* À FAIRE *
**A)** Dans le texte sur l'élection présidentielle américaine, relevez toutes les institutions que recouvre le terme « trifecta ».
**B)** Rédigez la suite du texte sur l'élection présidentielle américaine en reprenant après sa dernière phrase.

* TEXTE SOURCE *
○ ○ ○ ○ ○ ○ ○

Le nombre de voix en faveur des républicains, d’une élection à l’autre, est resté stable. En revanche, les démocrates ont perdu une bonne dizaine de millions d’électeurs. Contrairement à ce qu’on entend, il n’y a donc pas eu de basculement de démocrates vers les républicains. Simplement, un bon nombre d’électeurs démocrates ne sont pas allés voter.

Beaucoup ont tendance à expliquer la victoire de Donald Trump aux élections présidentielles américaines par un raz-de-marée conservateur, populiste, libertaire, ayant emporté avec lui l’électorat hispanique et afro-américain. C’est un peu plus compliqué que cela, car il faut se pencher aussi, à côté de l’évolution des pourcentages en faveur de l’un ou de l’autre, sur l’évolution du nombre d’électeurs qui ont vraiment voté. Et cela amène des commentaires très différents.


En pourcentage, Trump gagne

En pourcentage, on a assisté à un grand basculement vers le parti de Donald Trump qui récolte grosso modo (les comptes ne sont pas encore arrêtés) 52 à 53 % des voix, et Harris un peu moins de 47 %. On parle d’une marée rouge qui a emporté tous les États historiquement indécis, et permettra plus que vraisemblablement aux républicains de remporter la « trifecta », c’est-à-dire à la fois le Sénat, la Chambre des représentants et la présidence.
Mais certains expliquent cette large victoire par le basculement de tout un pan de la société américaine vers les conservateurs. Ce n’est pas le cas, même si, en effet, un pourcentage plus élevé que par le passé de votants d’origine hispanique, essentiellement des hommes, se sont tournés vers Donald Trump.

○ ○ ○ ○ ○ ○ ○

* DONNÉES BRUTES *

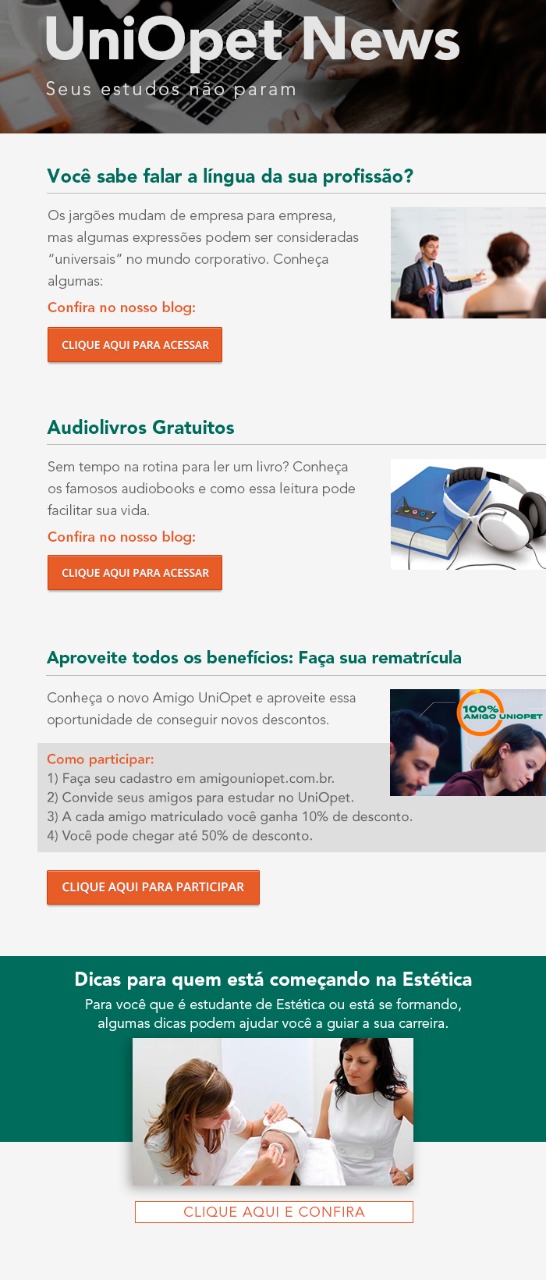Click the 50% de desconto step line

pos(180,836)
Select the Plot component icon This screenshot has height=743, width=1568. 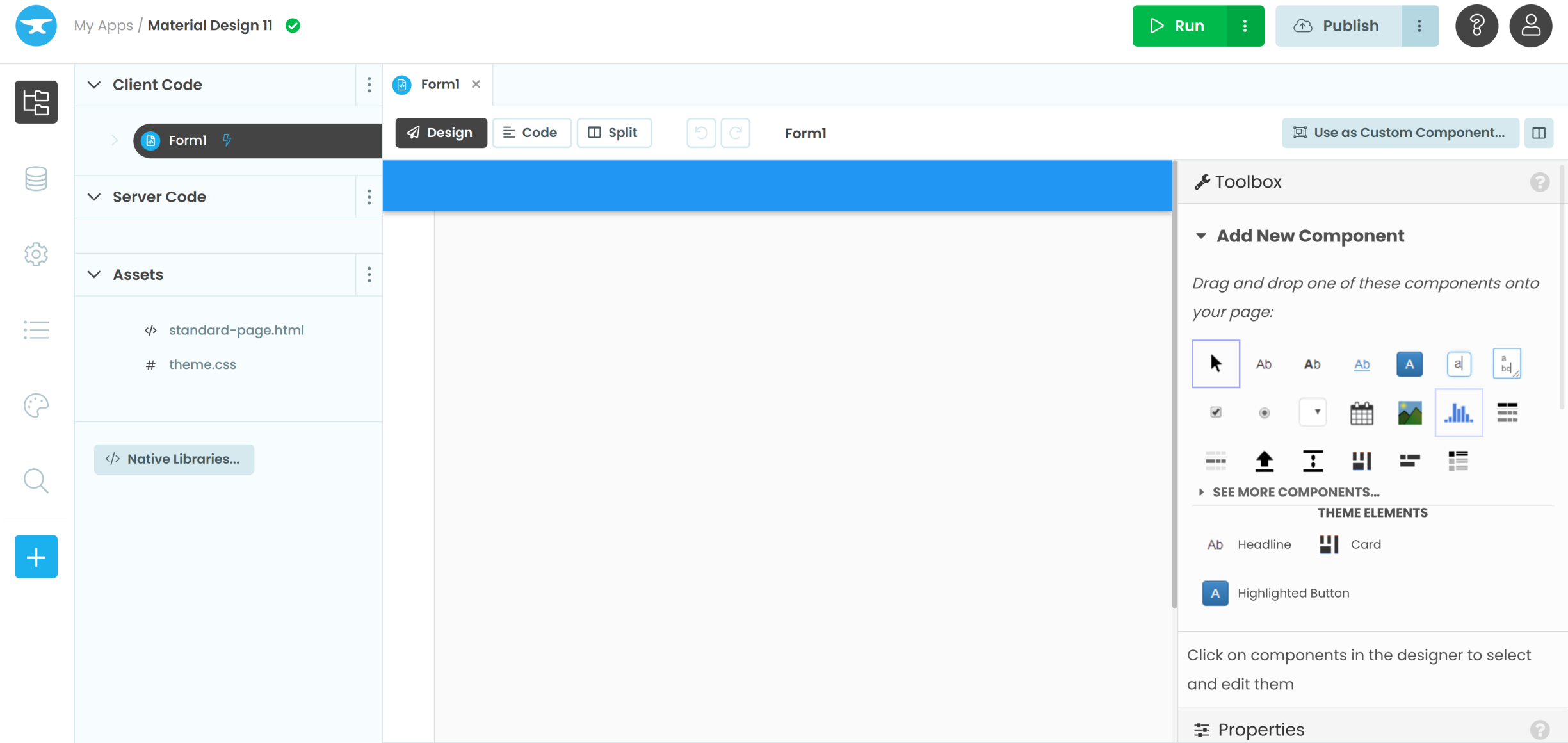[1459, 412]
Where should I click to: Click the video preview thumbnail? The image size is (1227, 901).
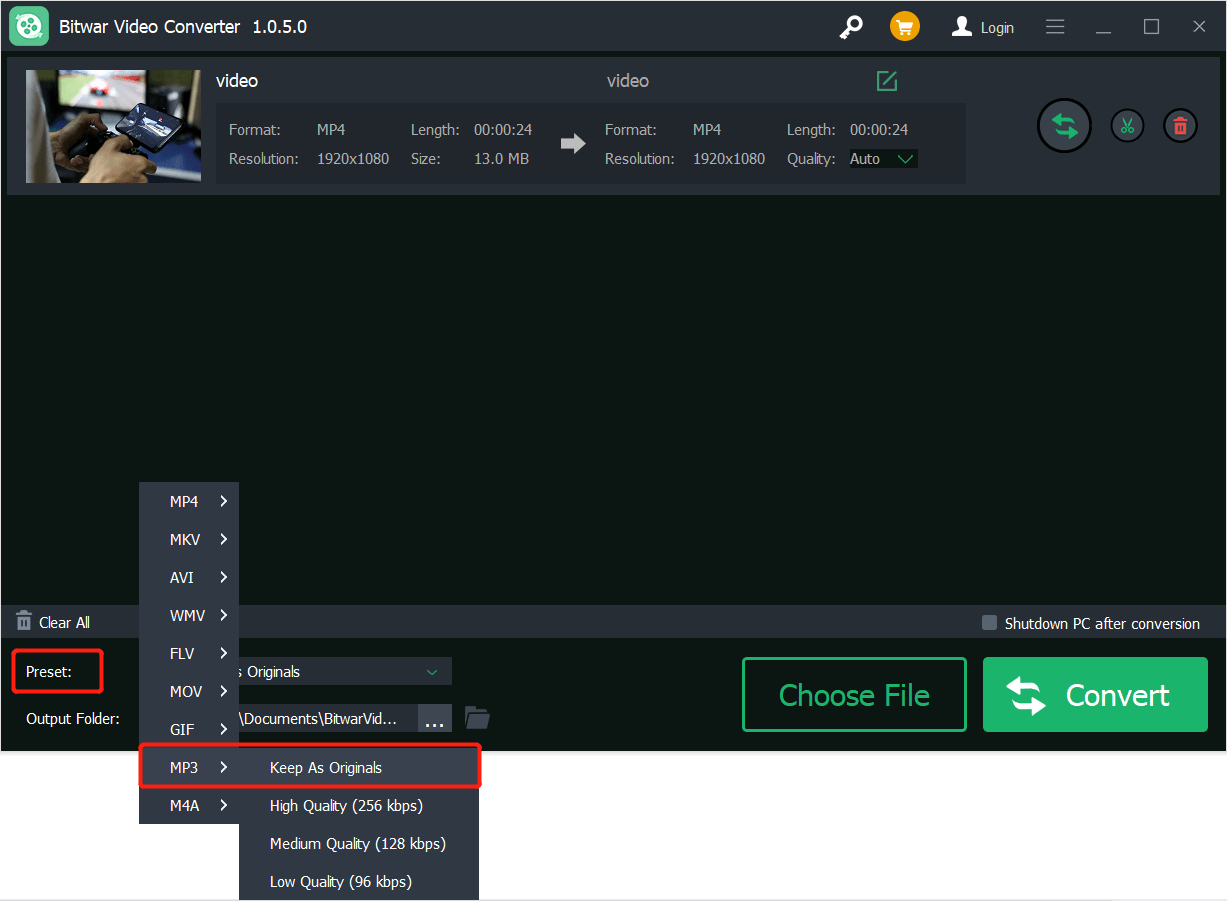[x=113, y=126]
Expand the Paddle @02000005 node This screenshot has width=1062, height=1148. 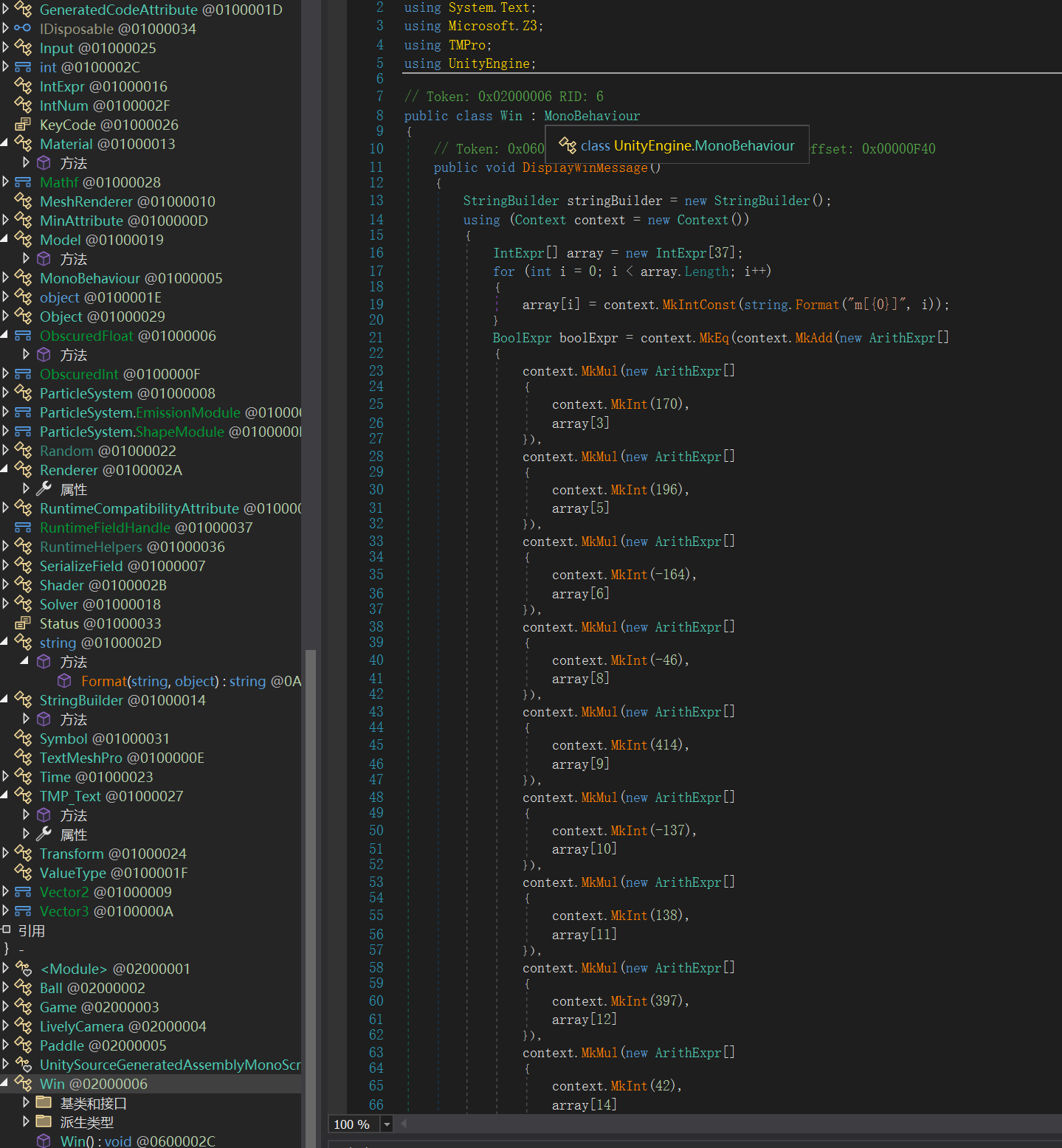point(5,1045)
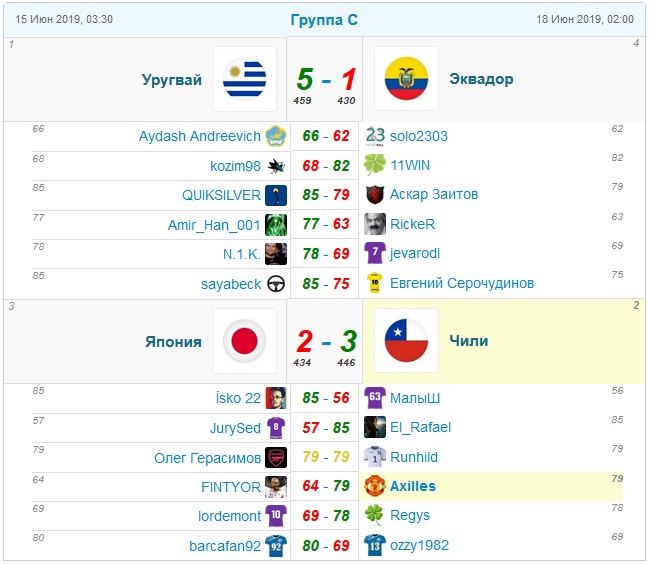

○ ○ ○ ○ ○ ○ ○

* RÉPONSES ATTENDUES *
**A)** le Sénat, la Chambre des représentants, la présidence

**B)**
En nombre, Harris perd


Si l’on veut cependant avoir une image du basculement du corps électoral, ce n’est pas Trump qui a gagné, c’est Harris qui a perdu. Car la grande différence statistique qui a fait la différence entre les élections de 2020 et celle de 2024 est la forte démobilisation du camp démocrate, aidée par un système  électoral béotien de plus en plus taillé pour décourager l’électeur, face à un électorat républicain qui, en nombre, ne bouge pas. Obama l’avait bien vu , qui, ces derniers jours, incitait sur les réseaux sociaux à voter. Il y a quatre ans, en effet, Joe Biden a gagné grâce à l’apport de 81 millions de voix, alors qu’environ 74 millions s’étaient portées vers Donald Trump. Quatre ans plus tard, le républicain peut toujours compter sur à peu près 74 millions de voix. Mais cette fois, Harris n’en a récolté que 68 millions.
On n’a donc pas assisté à une immense vague conservatrice, mais plus clairement à une démobilisation démocrate, qui s’explique essentiellement par le fait que l’administration Biden, qui avait certes les mains liées par un Congrès dominé un moment par les républicains, n’a pas pu faire grand-chose pour aider la classe moyenne à lutter contre l’inflation.


Démobilisation générale

Mais plus largement, la démobilisation à l’égard de la politique est très claire : sur les 262 millions de votants potentiels, seuls 145 millions environ (si on compte les quelques voix attirées par les autres candidats), soit 55 %, ont exercé leur droit de vote ce 5 novembre. Trump a donc remporté la Maison-Blanche avec l’appui de moins de 30 % des électeurs. Ce n’est pas le seul. En France, Emmanuel Macron a également été élu par une minorité, mais cela relativise les considérations sur une évolution sociologique majeure des Américains.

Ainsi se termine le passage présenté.